August 4
Brightest Day #7
Losers Book 2
Red Robin #15
Secret Six #23
Captain America #607
Doom Patrol #13
SHIELD #3
August 8
Revenge of the Nerds -
Harvey Pekar: What movie could be worth driving 260 miles round trip for?
Toby Radloff: It’s a new film called Revenge of the Nerds. It’s about a group of nerd college students who are being picked on all the time by the jocks. So they decide to take revenge.
Harvey Pekar: So what you’re saying is, you identify with those nerds.
Toby Radloff: Yes. I consider myself a nerd. And this movie has uplifted me. There’s this one scene, where a nerd grabs the microphone during a pep rally and announces that he is a nerd and that he is proud of it and stands up for the rights of other nerds.
Harvey Pekar: Right on.
Toby Radloff: Then he asks all the kids at the pep rally who think they are nerds to come forward, so nearly everybody in the place does. That’s the way the movie ends.

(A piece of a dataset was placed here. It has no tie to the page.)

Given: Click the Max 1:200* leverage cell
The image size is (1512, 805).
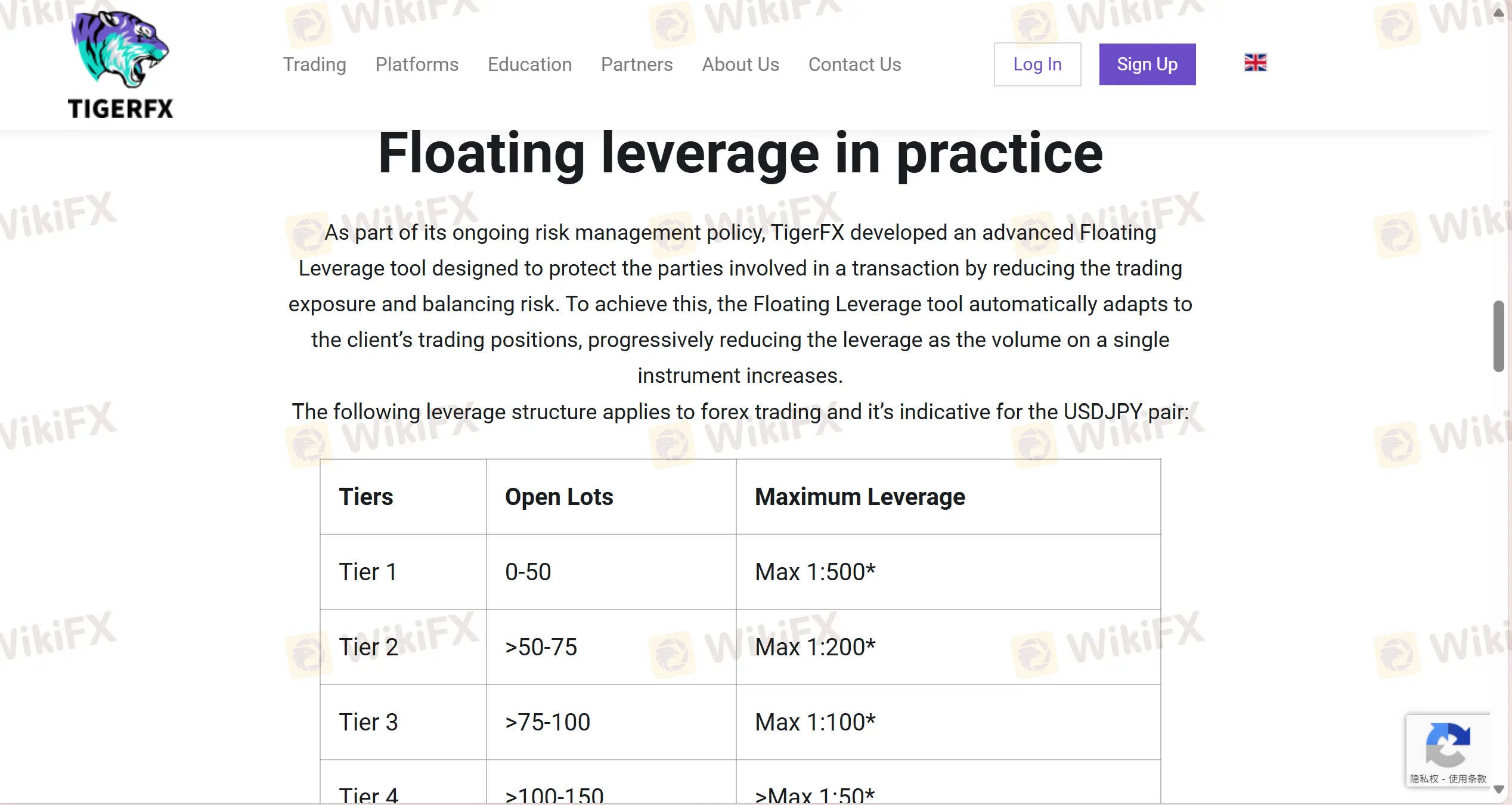Looking at the screenshot, I should click(814, 647).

What hardcore nee-urd Toby Radloff neglects to mention is the uberfantasy of the nerd raping the campus queen bee and having her fall head over heels because of his sexual prowess. “Jock only think about sports, nerds are always thinking about sex”. It’s a film steeped in 80’s excess, with wildly exaggerated characters and your typical college comedy scenarios. Prototypical actually, and, to a certain degree, enjoyably so… but nothing I ever need to see again.
August 11
Batgirl #13
Birds of Prey #4
Booster Gold #35
Justice League: Generation Lost #7
The Mighty Crusaders #2
Unwritten #16
Super-Soldier #2
August 13
Mad Monkey Kung Fu - an old Shaw Brothers film shown dubbed, on a faded, spliced 35mm print in a classic large cinema, so the experience was highly enjoyable, and the film itself is entertaining with clever maneuvers, and a ridiculous plot, however the death of the monkey, which you just know wasn’t faked, was an audience stunner. The film did win the audience back but it took a good 20 minutes to do so.
August 18
Ex Machina #50
Authority: Lost Year #12
Brightest Day #8
GI Joe/Cobra II #7
Chew #13
Sixth Gun #3
August 24
Lost Season Six Blu-Ray
August 25
Superman/Batman #75
Captain America #609
X-Factor #208
Batman #702
Legion of Super-Heroes #4
Justice League:Generation Lost #8
August 27 - 29
DC Comics Presents - (35 issues)
Doom Patrol 3rd Series #1-4
Trencher X-Mas special
Warlord of Io tpb
The Anchor Vol 1 tpb
Ultimate Vision tpb
Terror Inc tpb
Fido (tv) - As far as zombie films go, this one was different enough to be palatable amidst the slew of regurgitated horror tropes. Actually more of a light period comedy that owes more to the 50’s boy-and-his-dog stories (ala Lassie or Old Yeller) than to its horror brethren. Set in the 1950’s after the end of the zombie wars (which I assume followed WWII), idyllic communities are contained from the zombie menace by a fence and patrolling security teams from the omnipresent ZomCon, who have also developed a control collar which domesticate zombies, the latest technology in suburbanite handwashing of menial labour. There’s a lot of humour to be had in the world-building, the slight asides like television commercials or the various jobs held by zombies in the backgrounds. The main plot is aimless however, stuck simply on the homage to Lassie, and doesn’t really have much to say about the human condition, except, oddly, that the undead are human too…or, rather, still. It’s a visually crisp and pristine movie and well acted, and it would be a really charming film if it weren’t so disappointing purposeless.